▶ Set exercise: Reproduce the part of the items that opens with the line containing "Screen dimensions: 721x473" and closes with the line containing "[x=1115, y=23]", keeping each line in full, and shift every coordinate in its answers by adding 73.

__________

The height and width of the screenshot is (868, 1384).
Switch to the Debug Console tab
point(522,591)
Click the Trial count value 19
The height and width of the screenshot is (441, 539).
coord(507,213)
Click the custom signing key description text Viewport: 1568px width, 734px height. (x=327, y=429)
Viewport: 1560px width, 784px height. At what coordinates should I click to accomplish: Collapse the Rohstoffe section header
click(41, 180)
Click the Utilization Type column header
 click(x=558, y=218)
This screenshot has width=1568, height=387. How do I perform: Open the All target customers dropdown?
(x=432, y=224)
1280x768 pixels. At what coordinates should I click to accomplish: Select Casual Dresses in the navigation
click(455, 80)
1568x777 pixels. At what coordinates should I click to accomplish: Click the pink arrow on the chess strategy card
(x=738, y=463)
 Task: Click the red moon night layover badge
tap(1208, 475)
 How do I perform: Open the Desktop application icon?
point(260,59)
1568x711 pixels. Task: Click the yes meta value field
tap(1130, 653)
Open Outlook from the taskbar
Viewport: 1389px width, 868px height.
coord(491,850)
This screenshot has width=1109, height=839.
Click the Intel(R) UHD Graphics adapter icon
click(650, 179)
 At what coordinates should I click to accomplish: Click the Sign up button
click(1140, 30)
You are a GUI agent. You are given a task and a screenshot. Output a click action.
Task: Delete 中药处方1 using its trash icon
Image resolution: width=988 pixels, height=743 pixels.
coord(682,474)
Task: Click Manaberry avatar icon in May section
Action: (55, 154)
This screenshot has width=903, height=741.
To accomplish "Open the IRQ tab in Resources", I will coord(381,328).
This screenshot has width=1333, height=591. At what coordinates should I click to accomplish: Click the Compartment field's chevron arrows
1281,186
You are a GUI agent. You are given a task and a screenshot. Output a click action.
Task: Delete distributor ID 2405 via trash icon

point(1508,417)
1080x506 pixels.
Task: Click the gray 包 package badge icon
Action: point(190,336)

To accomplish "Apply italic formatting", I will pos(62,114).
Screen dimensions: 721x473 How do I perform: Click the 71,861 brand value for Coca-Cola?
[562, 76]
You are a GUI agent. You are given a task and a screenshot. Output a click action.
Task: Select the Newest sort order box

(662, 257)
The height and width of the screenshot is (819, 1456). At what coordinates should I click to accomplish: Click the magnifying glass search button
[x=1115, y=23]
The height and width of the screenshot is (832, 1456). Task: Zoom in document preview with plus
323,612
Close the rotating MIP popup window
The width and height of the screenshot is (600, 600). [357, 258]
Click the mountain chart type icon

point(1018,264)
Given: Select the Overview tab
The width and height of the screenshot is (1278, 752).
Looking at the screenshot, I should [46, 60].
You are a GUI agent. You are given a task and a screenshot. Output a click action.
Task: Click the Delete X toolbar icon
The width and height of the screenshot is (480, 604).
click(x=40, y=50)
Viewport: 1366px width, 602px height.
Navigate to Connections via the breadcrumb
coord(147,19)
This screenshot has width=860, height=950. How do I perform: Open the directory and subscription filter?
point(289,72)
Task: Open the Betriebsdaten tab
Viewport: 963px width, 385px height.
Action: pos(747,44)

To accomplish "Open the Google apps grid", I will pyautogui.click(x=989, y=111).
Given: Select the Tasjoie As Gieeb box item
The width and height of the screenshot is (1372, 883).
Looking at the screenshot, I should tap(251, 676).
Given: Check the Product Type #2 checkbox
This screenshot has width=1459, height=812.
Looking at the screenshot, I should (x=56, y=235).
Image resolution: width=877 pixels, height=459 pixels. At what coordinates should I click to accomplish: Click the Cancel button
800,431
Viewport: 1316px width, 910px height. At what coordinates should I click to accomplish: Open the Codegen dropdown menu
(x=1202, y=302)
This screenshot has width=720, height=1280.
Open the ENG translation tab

__________

▶ Result below:
Screen dimensions: 721x473 How do I perform: Click the 71,861 brand value for Coca-Cola?
[635, 149]
You are a GUI agent. You are given a task and a screenshot. Output a click action.
Task: Select the Newest sort order box

(735, 330)
The height and width of the screenshot is (819, 1456). At what coordinates should I click to accomplish: Click the magnifying glass search button
[x=1188, y=96]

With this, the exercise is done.